-------- DATASET EXTRACT

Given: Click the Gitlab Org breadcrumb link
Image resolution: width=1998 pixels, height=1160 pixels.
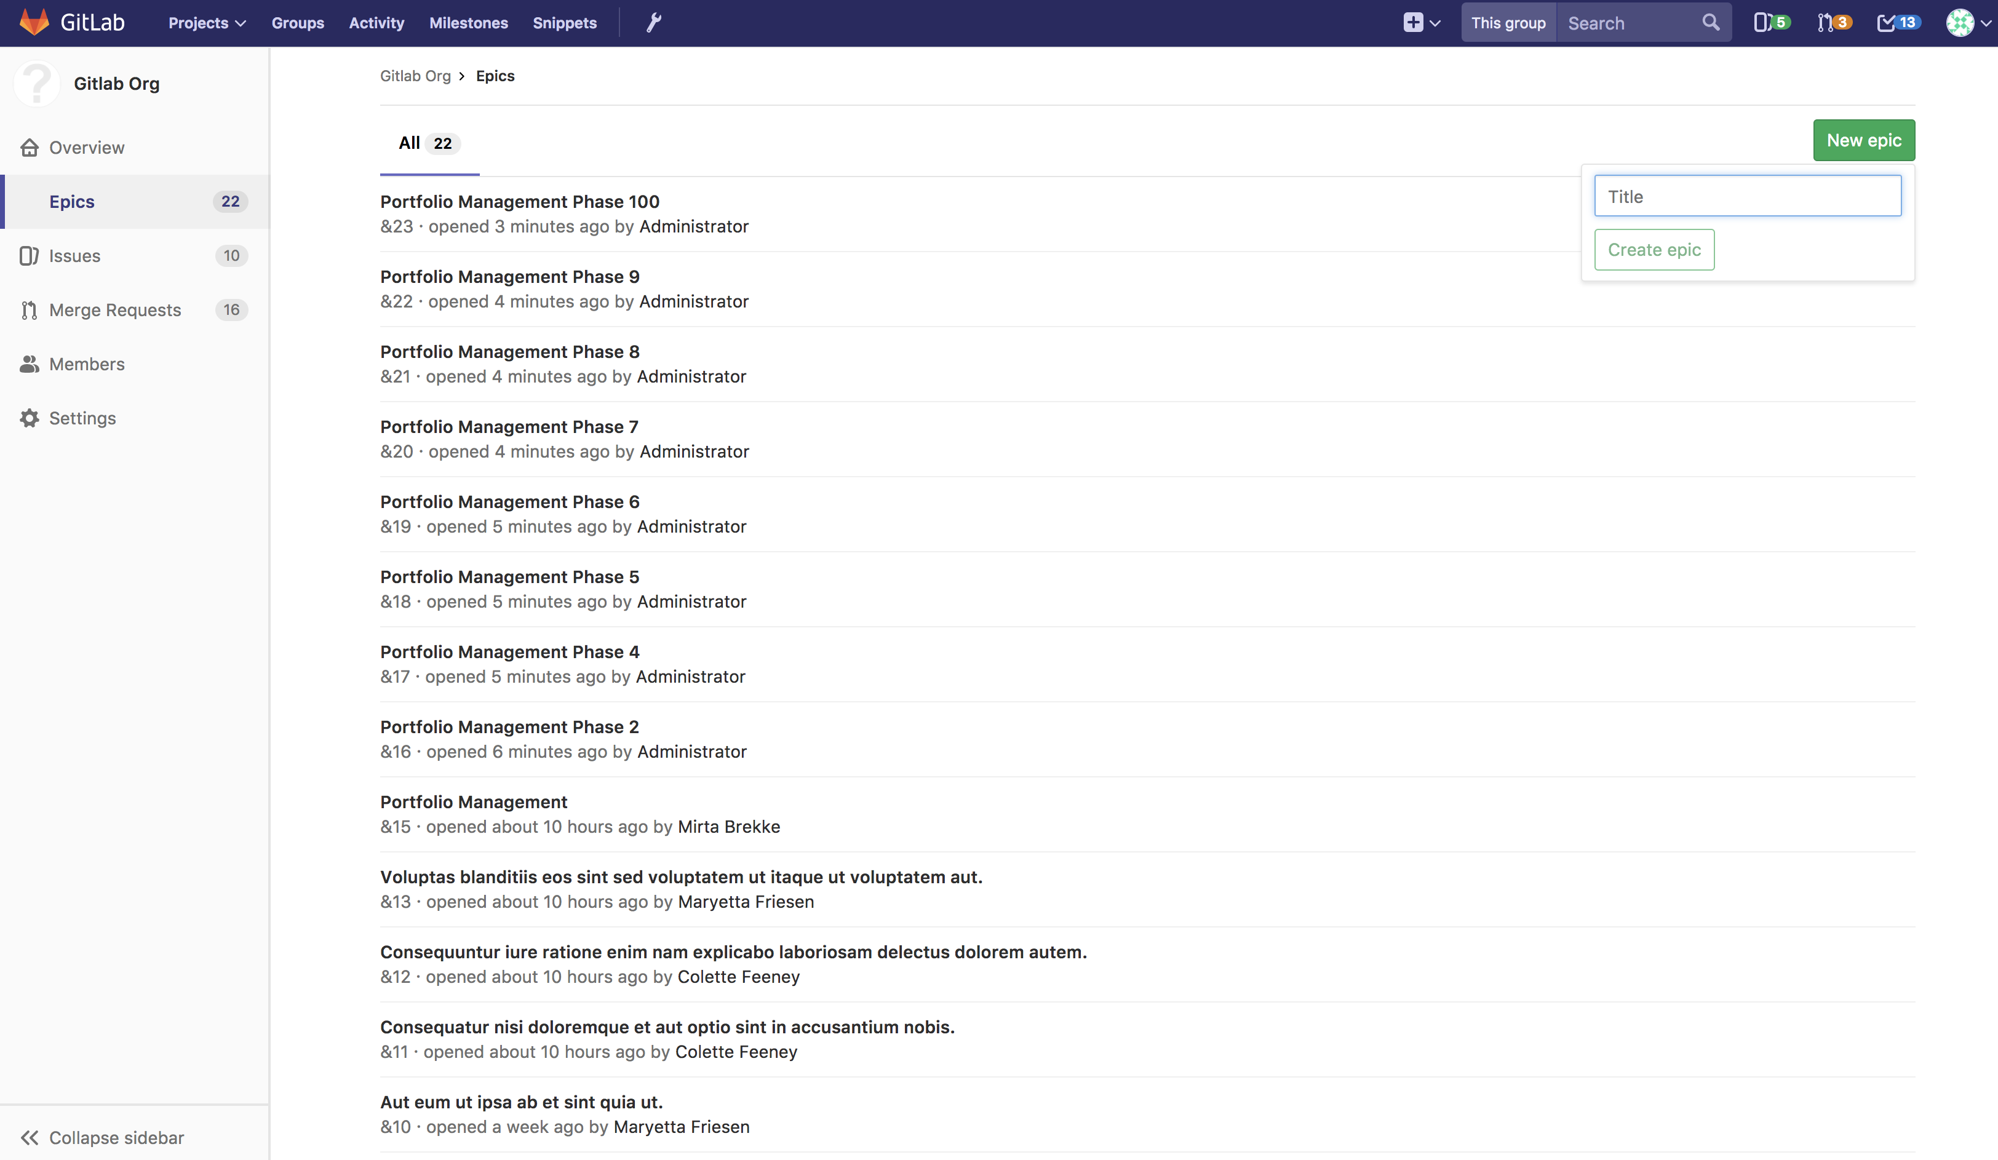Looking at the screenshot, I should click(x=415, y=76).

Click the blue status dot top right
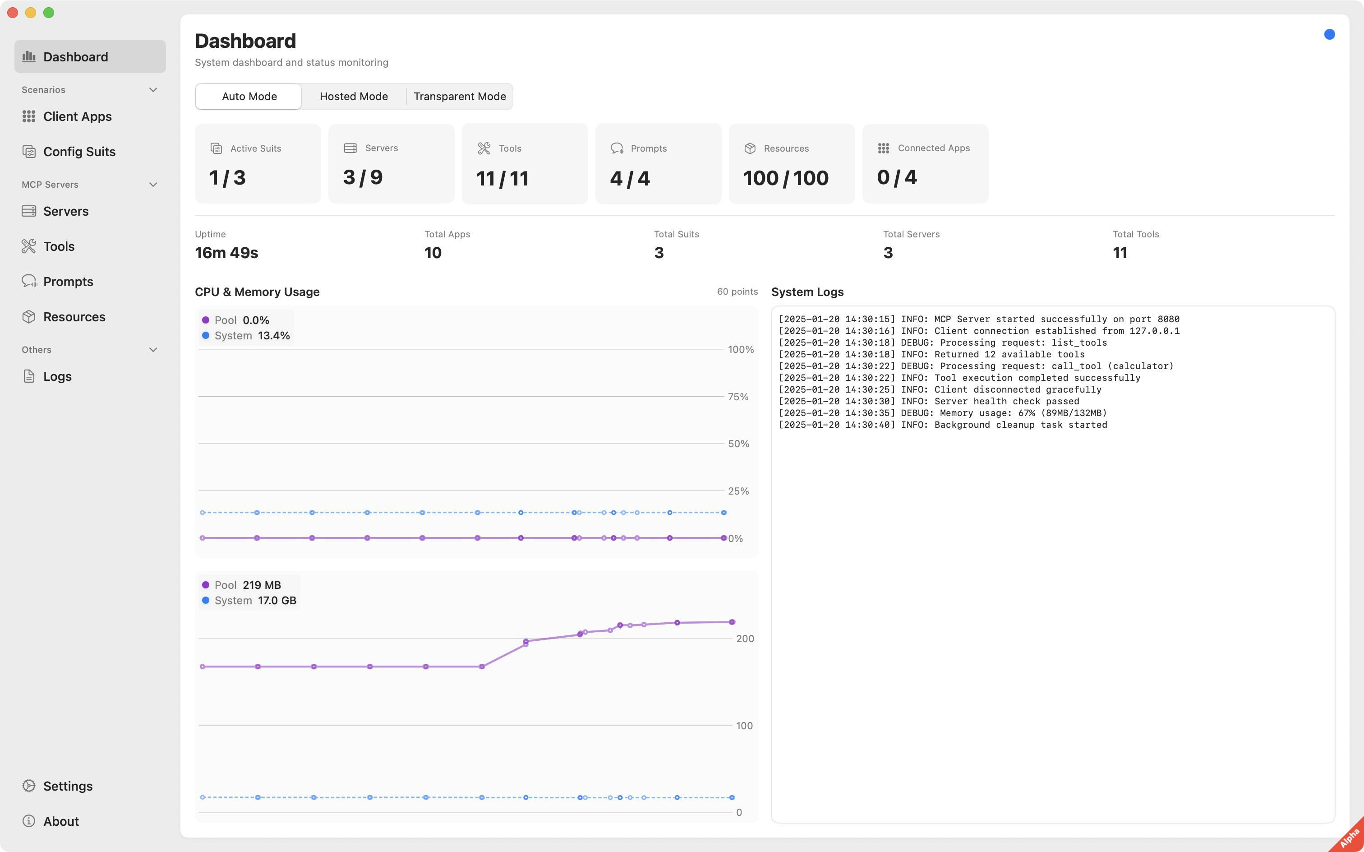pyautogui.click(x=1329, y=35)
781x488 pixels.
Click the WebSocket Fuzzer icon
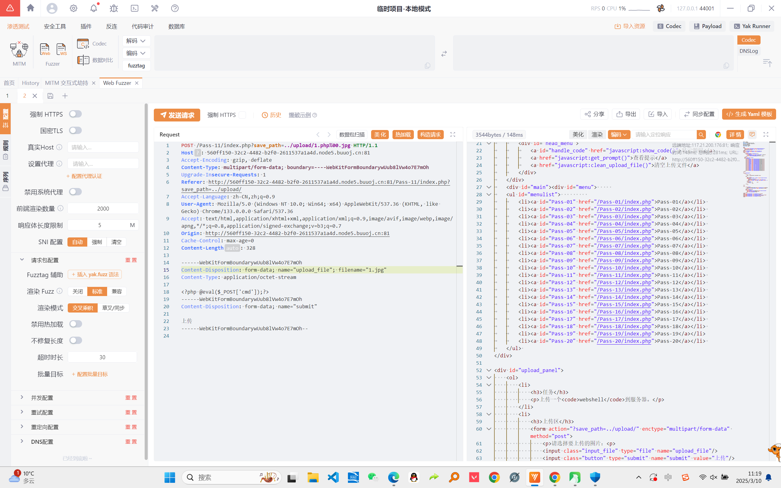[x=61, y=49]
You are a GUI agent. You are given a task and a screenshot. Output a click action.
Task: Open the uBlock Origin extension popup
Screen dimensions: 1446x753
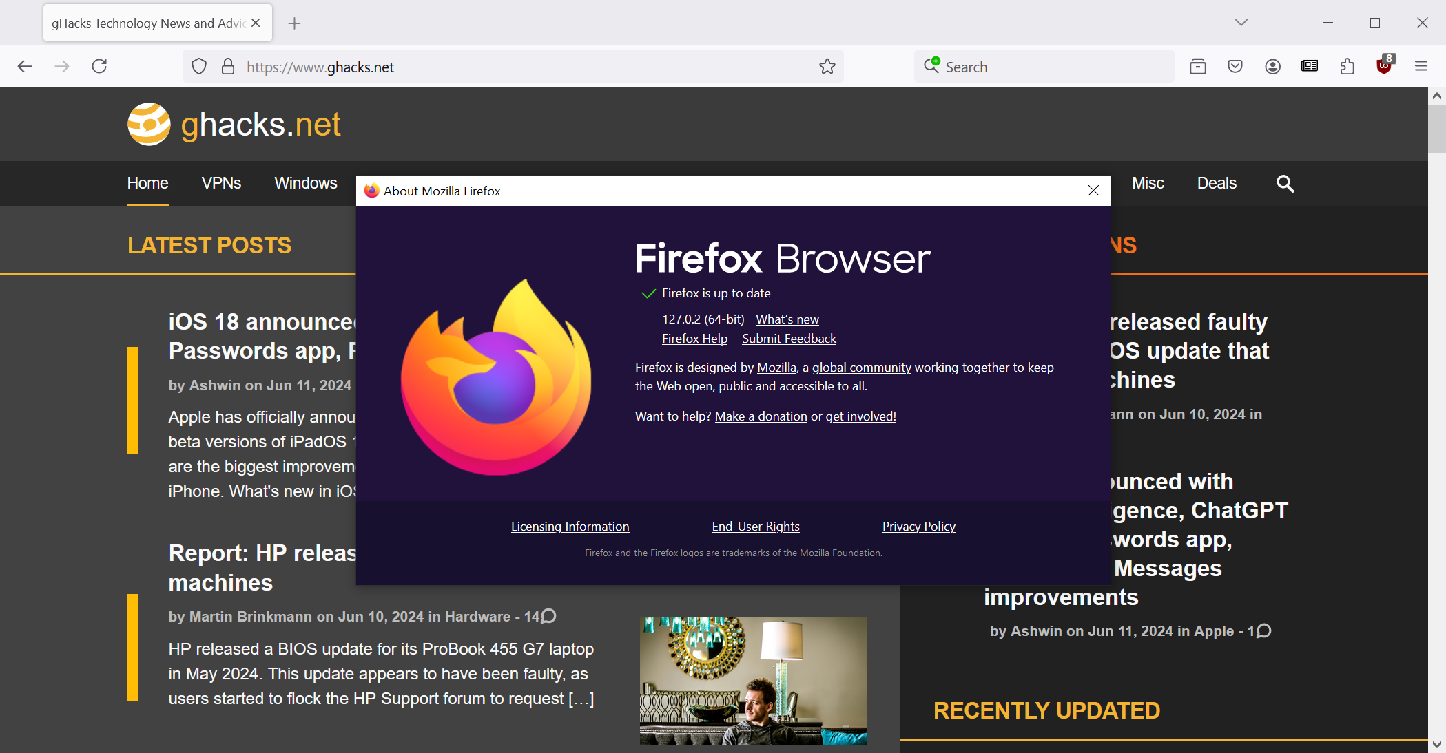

----------------

**WHAT YOU SHOULD DO:** Print out every record above exactly as given. Do not include the pictures.

**RESPONSE AREA:**
Given: Click the Gitlab Org breadcrumb link
Image resolution: width=1998 pixels, height=1160 pixels.
Looking at the screenshot, I should click(x=415, y=76).

Click the blue status dot top right
pyautogui.click(x=1329, y=35)
781x488 pixels.
Click the WebSocket Fuzzer icon
[x=61, y=49]
You are a GUI agent. You are given a task and a screenshot. Output a click action.
Task: Open the uBlock Origin extension popup
Screen dimensions: 1446x753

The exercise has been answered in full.